On 3/2/2015 9:25 AM, Alan McKinnon <[email protected]> wrote:
> On Mon, 02 Mar 2015 08:14:41 -0500
> Tanstaafl <[email protected]> wrote:
> 
>> On 2/14/2015 6:37 AM, bitlord <[email protected]> wrote:
>>> On Sat, 14 Feb 2015 13:13:25 Alexander Kapshuk wrote:
>>>> 'perl-cleaner --all' generated the following output.
>>>>
>>>>  * Finding left over modules and header
>>>>
>>>>  * The following files remain. These were either installed by hand
>>>>  * or edited. This script cannot deal with them.
>>>>
>>>> /usr/lib/perl5/vendor_perl/5.16.3/XML/SAX/ParserDetails.ini
>>>> /usr/lib/perl5/vendor_perl/5.18.2/XML/SAX/ParserDetails.ini
>>>> /usr/lib/perl5/5.12.4/i686-linux/Encode/ConfigLocal.pm
>>>>
>>>> What's the recommended way to go about this?
>>
>>> As I understand this, it is safe to remove and that is what I do
>>> when they appear on my system, if you don't have perl 5.16.3,
>>> 5.18.2 or 5.12.4 ..., and updated/rebuild all perl modules with
>>> perl-cleaner.
>>>
>>> I also used 'qfile /path/to/file' (from portage-utils) to check if
>>> they belong to any installed package. (which is probably not needed,
>>> per-cleaner knows about this?)
>>
>> I'm curious about this...
>>
>> After updating to 5.20, I got a similar message, but a lot more, and
>> strangely, all of which (except the very last one) are in lib32
>> instead of lib64.
>>
>> So, to confirm, it is safe to remove these?
>>
>> If so, then I guess the obvious question is, *if* it really is safe to
>> remove these, why doesn't portage just go ahead and do it
>> automatically?
>>
>> Here is the list of files left over on mine:
>>
>>  * The following files remain. These were either installed by hand
>>  * or edited. This script cannot deal with them.
> 
> ^^^^^^^^^^^^^^^^^^^^
> 
> You missed this bit. The output clearly says that the script cannot
> determine why the files are there or why they are different, therefore
> it will NOT remove them.
> 
> It's not portage giving you that output btw, it's perl-cleaner. It
> works on the basis that it will only clean up files that a) portage
> installed and b) that are still the same as when portage installed
> them. If either case is not true, the script refuses to deal with it
> and tells the human to make a decision.
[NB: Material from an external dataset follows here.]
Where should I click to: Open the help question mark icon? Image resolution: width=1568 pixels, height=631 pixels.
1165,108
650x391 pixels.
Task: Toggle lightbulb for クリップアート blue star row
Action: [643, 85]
Oh, right, sorry, too much googling before my second cup of coffee...

> In this specific case, all except two files come from emul-linux 32 bit
> and they are all safe to delete (even the two except ones). But do note
> I know this becuase I've been here before and figured it out, not
> becuase of some magic portage flag.

Thanks Alan...

So... how would one know, for sure, if and when these are safe to
delete? Would that be only if I know for sure that I did not manually
install these myself or put them there (which I haven't and most likely
wouldn't, but would remember if I did)?